Sulle copertine, sui red carpet, in passerella, sui cartelloni pubblicitari, sempre più spesso non c’è una ventenne, ma una donna di sessant’anni, elegante, sicura di sé, con un volto che racconta la sua età senza (più o meno) filtri. Nel linguaggio del marketing è una “perennial”, una donna che non si lascia definire dall’età anagrafica. Il termine è diventato un tormentone mediatico, accanto a neologismi come silver o ageless, ma sotto il tormentone si muove qualcosa di molto concreto.

I marchi di lusso corteggiano questo nuovo mercato, e secondo McKinsey è la fascia over 50 a trainare buona parte della crescita della spesa in abbigliamento in Europa, Stati Uniti e Cina. Bank of America ha certificato la stessa tendenza sul beauty: i boomer e sono il segmento di popolazione che ha aumentato di più la spesa in saloni e profumerie. Eppure, sarebbe un errore pensare che la faccenda riguardi solo l’estetica.

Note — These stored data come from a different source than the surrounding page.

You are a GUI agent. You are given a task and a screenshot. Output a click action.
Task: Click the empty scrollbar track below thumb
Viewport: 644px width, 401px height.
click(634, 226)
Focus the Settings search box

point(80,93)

I baby boomer e gli early Gen X (i sessantenni) non stanno solo invecchiando meglio esteticamente, stanno invecchiando diversamente, discostandosi progressivamente dal classico ‘copione’ della terza età. È un cambiamento che riguarda come vogliono apparire, ma anche come vivere: il fenomeno viene definito new old, ovvero un nuovo modo di intendere l’età matura, in cui sono saltate molte delle regole che per generazioni ne hanno definito i confini.